◆ What you are asked to do: The line with "Instruction: Click the" and each line following it, up to the final line of the data, should be set down exactly; pictures stay out.

*** Opening of Data supplied ***

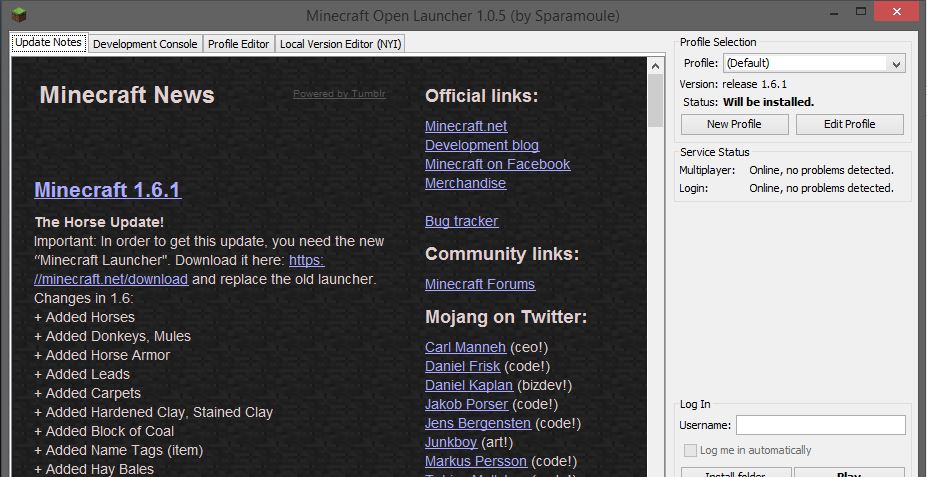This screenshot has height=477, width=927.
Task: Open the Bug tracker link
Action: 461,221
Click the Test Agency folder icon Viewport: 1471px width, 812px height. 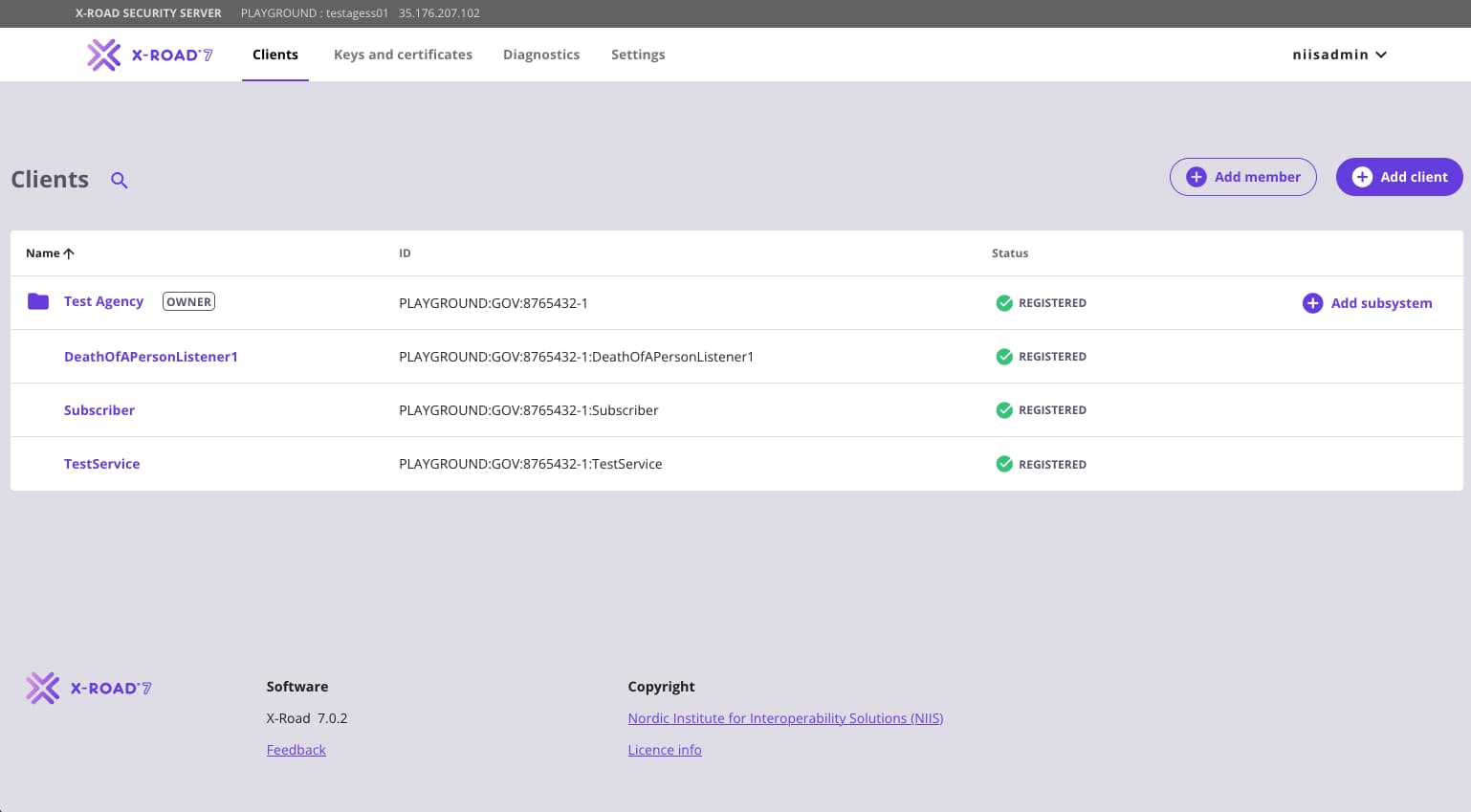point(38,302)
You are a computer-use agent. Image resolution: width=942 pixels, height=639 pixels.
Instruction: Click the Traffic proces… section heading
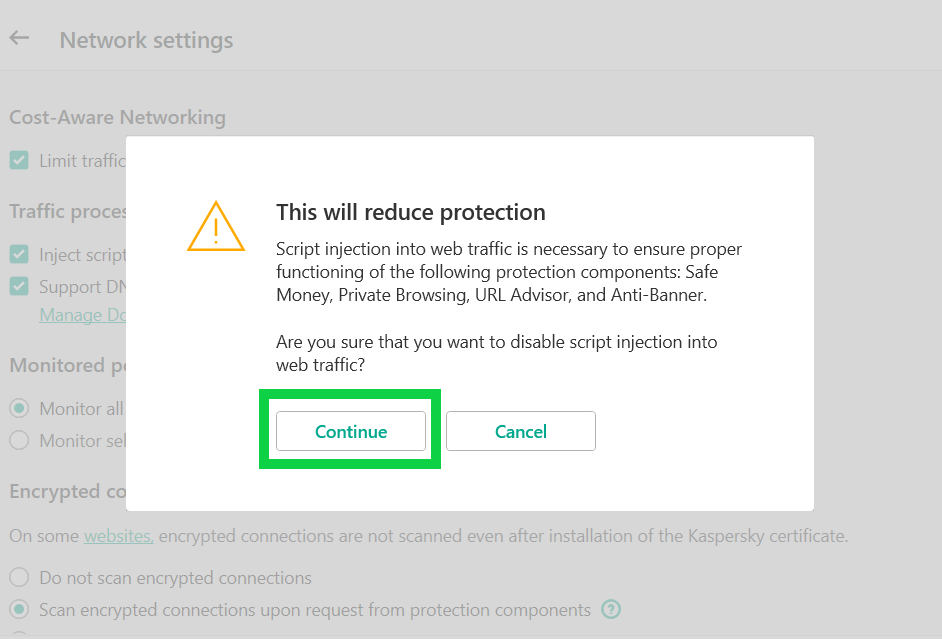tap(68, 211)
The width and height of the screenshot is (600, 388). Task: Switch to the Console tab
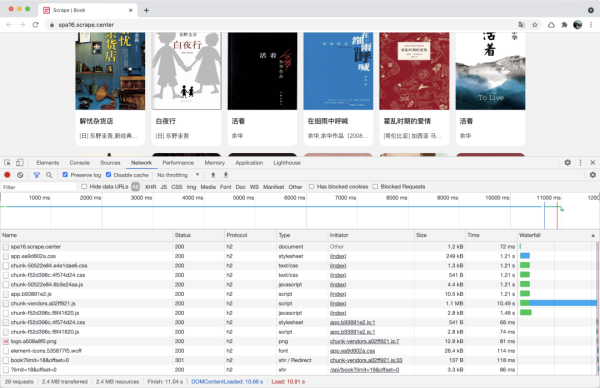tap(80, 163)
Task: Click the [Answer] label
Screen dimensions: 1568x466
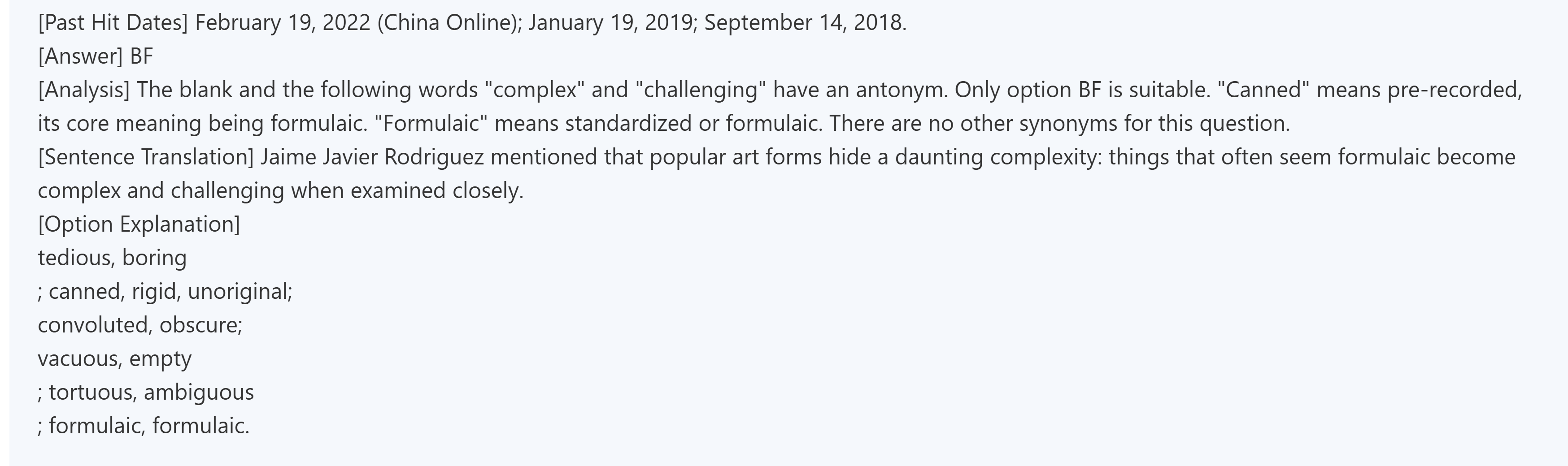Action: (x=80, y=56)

*** Close of Data supplied ***

◆ Answer box:
Instruction: Click the Traffic proces… section heading
tap(68, 211)
The width and height of the screenshot is (600, 388). Task: Switch to the Console tab
tap(80, 163)
Task: Click the [Answer] label
Screen dimensions: 1568x466
Action: (x=80, y=56)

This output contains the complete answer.